(数据集中的条目)
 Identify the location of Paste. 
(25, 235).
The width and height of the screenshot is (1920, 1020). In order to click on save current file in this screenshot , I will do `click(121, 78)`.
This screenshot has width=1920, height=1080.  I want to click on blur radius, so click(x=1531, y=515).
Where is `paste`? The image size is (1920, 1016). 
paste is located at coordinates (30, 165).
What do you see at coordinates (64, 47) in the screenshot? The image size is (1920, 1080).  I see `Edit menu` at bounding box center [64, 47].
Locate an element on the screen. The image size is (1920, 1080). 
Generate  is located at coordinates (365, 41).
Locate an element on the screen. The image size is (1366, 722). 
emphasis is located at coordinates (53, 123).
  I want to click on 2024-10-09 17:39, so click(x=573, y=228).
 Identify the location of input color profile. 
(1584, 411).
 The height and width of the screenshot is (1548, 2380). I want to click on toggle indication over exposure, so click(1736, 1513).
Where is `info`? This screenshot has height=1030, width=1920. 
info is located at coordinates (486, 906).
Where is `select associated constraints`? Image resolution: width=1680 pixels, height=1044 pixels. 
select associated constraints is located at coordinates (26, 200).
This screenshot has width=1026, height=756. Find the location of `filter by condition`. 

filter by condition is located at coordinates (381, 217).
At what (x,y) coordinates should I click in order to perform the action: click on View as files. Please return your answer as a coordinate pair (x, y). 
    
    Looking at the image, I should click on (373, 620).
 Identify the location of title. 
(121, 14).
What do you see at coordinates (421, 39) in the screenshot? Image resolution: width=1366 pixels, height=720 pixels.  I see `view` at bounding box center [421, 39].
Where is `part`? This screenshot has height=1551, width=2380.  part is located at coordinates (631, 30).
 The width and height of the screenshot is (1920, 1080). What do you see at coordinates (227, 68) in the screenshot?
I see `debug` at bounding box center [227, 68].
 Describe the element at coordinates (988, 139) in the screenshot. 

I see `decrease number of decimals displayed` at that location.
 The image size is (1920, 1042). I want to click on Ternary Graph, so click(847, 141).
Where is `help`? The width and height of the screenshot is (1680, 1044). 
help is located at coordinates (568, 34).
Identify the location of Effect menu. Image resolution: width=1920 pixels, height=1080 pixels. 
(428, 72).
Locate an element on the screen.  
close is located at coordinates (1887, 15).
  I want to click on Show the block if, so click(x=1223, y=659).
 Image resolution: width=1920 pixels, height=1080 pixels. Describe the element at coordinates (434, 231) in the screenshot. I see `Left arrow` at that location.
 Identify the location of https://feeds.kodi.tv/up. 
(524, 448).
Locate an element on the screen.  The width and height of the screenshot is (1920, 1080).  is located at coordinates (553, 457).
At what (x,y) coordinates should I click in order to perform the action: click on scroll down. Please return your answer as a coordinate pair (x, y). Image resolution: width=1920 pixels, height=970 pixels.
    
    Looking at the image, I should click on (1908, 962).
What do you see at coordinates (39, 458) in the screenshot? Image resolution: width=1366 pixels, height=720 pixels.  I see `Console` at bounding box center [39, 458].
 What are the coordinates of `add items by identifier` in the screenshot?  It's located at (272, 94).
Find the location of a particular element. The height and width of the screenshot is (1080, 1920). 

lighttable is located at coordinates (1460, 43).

操作说明: 逐字复述上面的数据，从含有“Identify the location of https://feeds.kodi.tv/up.”的那一行起，到数据末尾为止，首尾两行都包括在内。

书面回答:
 Identify the location of https://feeds.kodi.tv/up. 
(524, 448).
Locate an element on the screen.  The width and height of the screenshot is (1920, 1080).  is located at coordinates (553, 457).
At what (x,y) coordinates should I click in order to perform the action: click on scroll down. Please return your answer as a coordinate pair (x, y). Image resolution: width=1920 pixels, height=970 pixels.
    
    Looking at the image, I should click on (1908, 962).
What do you see at coordinates (39, 458) in the screenshot? Image resolution: width=1366 pixels, height=720 pixels.  I see `Console` at bounding box center [39, 458].
 What are the coordinates of `add items by identifier` in the screenshot?  It's located at (272, 94).
Find the location of a particular element. The height and width of the screenshot is (1080, 1920). 

lighttable is located at coordinates (1460, 43).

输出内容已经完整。